Tadpole's Outdoor Blog

February 17, 2013


Filed under: Neal Murphy — Freddie Keel @ 6:53 am


The city of  San Augustine was organized in 1834, and a study of the city from that date through the 1920s show that it was replete with rough justice, feuding clans, shootings in the streets and saloons.  In fact the city gained such a bad reputation that it took Texas rangers to help clear the red dirt of such activities.  A ranger was stationed in the county until the 1970s, and even today one is stationed in a nearby city that can be here within an hour.

In the early history of this East Texas city there appeared to have been, on occasion, public hangings on the court-house square.  The last of these happened on March 23, 1920.

Records indicate that a colored man, John Dodd Price, shot and killed a white man, John Kennedy, on Thursday evening March 18th.  Kennedy and Price apparently had some type of argument the day before, the details of which are not known.  Mr.

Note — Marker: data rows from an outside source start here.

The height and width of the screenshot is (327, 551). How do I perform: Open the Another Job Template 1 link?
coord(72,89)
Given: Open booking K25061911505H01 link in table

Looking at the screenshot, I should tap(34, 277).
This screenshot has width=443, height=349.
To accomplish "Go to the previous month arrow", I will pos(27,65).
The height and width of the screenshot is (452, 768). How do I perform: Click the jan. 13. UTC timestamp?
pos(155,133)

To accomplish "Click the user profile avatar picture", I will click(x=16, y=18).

Kennedy, age 41, lived alone in his home about three miles northeast of the city.  Records show that Price slipped up to the window near where Kennedy was sitting in a chair reading a newspaper.  Price shot Kennedy with a shotgun twice in his head, killing him instantly.  His body was discovered early the next morning by his cook who worked for him.

On Monday, March 22, Price was spotted in the city of Alto and was arrested by a deputy sheriff.  Officers from San Augustine motored to Alto and picked up the prisoner, arriving back in San Augustine around 4:30 in the afternoon, placing him safely into the county jail.  By now the word about the murder had spread throughout the city, and a large crowd gathered around the courthouse.  Kennedy’s brother, Bob, was willing to allow the law to take its normal course in the matter.

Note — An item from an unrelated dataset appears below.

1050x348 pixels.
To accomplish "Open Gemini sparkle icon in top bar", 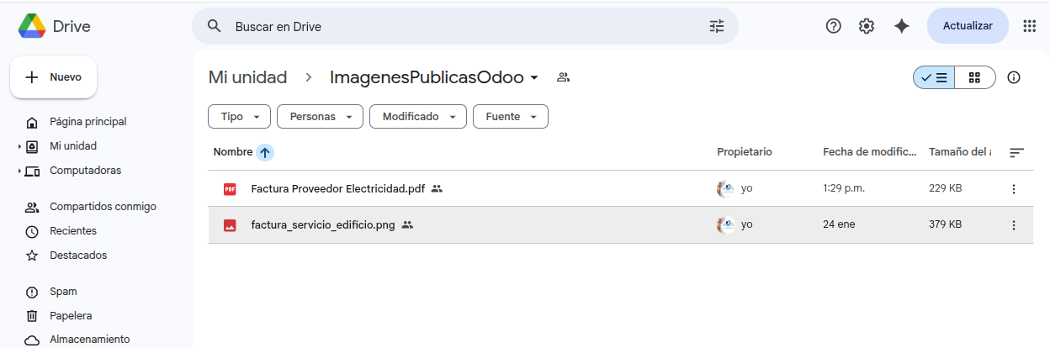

The District Judge, J. T. Adams of Orange, happened to be in Hemphill holding court there when he was summoned to travel to San Augustine and handle the legal matters of this case.  A grand jury was immediately convened and a true bill of murder was returned against Price.   A formal trial was held immediately after the grand jury indictment.   The hasty trial resulted in a unanimously guilty verdict, and Judge Adams entered the verdict of ‘guilty as charged’ and that “he be hanged by the neck until dead”.

Thus, John Dodd Price was hanged at 11:00 am from a hastily erected scaffold in the park on the courthouse square in the presence of a large, but not unruly crowd.  The judge read a statement which said, “Justice has been done without violence, and relatives and friends of Mr. Kennedy are satisfied with the outcome of things”.

Mr. Kennedy was buried in the Dickerson cemetery Saturday under the ceremony of the Woodmen of the World, of which he was a member.  He had a $1,000 life insurance policy, the proceeds of which were left to his nephew, Johnnie Thomson.

In an April issue of the Houston Post, we find the following commentary on the incident:  The speedy trial and execution of a colored man in San Augustine who had killed a white farmer ought to set a precedent that will do much to abate the lynching evil in the South. All the conditions that usually lead up to a lynching were present in this case. The officers apprehended the criminal and brought him to jail.  However, there was no attempt by the citizens to wreak havoc upon the culprit. Instead, the machinery of the law was immediately set in motion.  The trial, the condemnation and execution were affected within a space of twenty-four hours.  The state has been spared a humiliation, and has set forward a step in its leadership of the states that are getting away from the lynching evil.  It would have been better if the culprit in San Augustine had been executed without the publicity that was given the hanging.  A public hanging was not necessary, and of doubtful wisdom, but the state is grateful that the law was allowed to take its course quietly and without hindrance.”


Fortunately, this was the last such execution in San Augustine County.  The law has been allowed to run its course since then and civility has prevailed, for the most part, in our small town.